What people misunderstand about the test set in machine learning

3 min readOct 27, 2024

Image source: https://datascience.stackexchange.com/questions/61467/clarification-on-train-test-and-val-and-how-to-use-implement-it

INTRODUCTION: WHAT IS THE TEST SET?

People think they understand the test set in machine learning, but the reality often proves otherwise. Many believe it’s just a dataset used to validate a model, but frequent mistakes reveal a deeper misunderstanding of its true purpose. From mixing data incorrectly to unintentionally sharing information between datasets, these missteps show that the test set’s role is often misunderstood.

In machine learning, the test set is a critical part of building a model. It’s used to simulate the real-world conditions that the model will face when it’s actually in use, showing us how well it handles new data. However, a lot of people misunderstand the purpose of the test set, leading to something called data leakage. This can make the model look great during testing but lead to poor results when it’s actually deployed.

PRE-PROCESSING AND LEAKAGE

Now, let’s think about it. If the test set is a simulation of real-world conditions, it should be kept separate from the training process and shouldn’t interfere with any part of building the model. A common mistake is applying data processing steps — such as handling missing values, scaling, and encoding — to the entire dataset before splitting it into training and test sets. This blurs the line between the datasets, which is a critical error.

For instance, say you’re filling missing values by using the average of a column. If you calculate this average from the entire dataset, information from the test set leaks into the training data. By calculating the average with data from both sets, you’re unintentionally using test information in training, violating the test set’s purpose.
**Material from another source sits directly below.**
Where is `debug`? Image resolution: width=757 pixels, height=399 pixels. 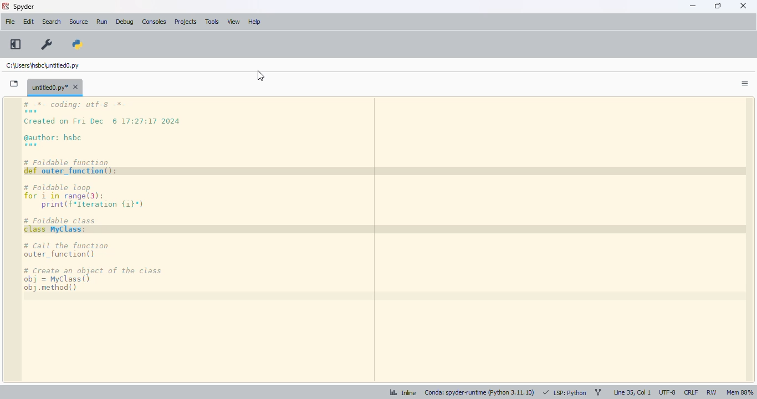 debug is located at coordinates (125, 22).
The test set should not impact the training process, yet this approach lets test data influence training, creating a hidden data leak.

DEALING WITH IMBALANCED DATA

Image source: https://medium.com/analytics-vidhya/undersampling-and-oversampling-an-old-and-a-new-approach-4f984a0e8392

Another common issue is when people do data augmentation before splitting their data. Data augmentation, like creating extra examples to balance the dataset, can help build better models. But it’s important to do this only with the training set. If you add augmented data to the test set, it loses its purpose as a true reflection of real-world data. It’s even worse if you apply augmentation before splitting because augmented copies of training data can end up in the test set. This can cause the model to learn specific details of these generated examples, rather than focusing on the original data. The test set should look as close to reality as possible for an honest check of the model’s performance.

SEQUENTIAL OVERFITTING

Image source: How to avoid machine learning pitfalls:
a guide for academic researchers

Another form of data leakage is something called sequential overfitting. This happens when you build and test several models, making changes based on how each one does on the test set. When you keep using the test set to improve the model, information from it sneaks into the training process over time. This repeated tweaking gradually overfits the model to the test data, meaning it performs well on the test set but poorly on new data. To avoid this, use a separate validation set to adjust the model, saving the test set for the very last step to get a true picture of how it will perform in the real world.

FINAL CONSIDERATIONS

Being careful with the test set is key to building machine learning models that actually work in practice. Following these guidelines helps avoid common mistakes and results in a model that’s ready to handle real-world data accurately.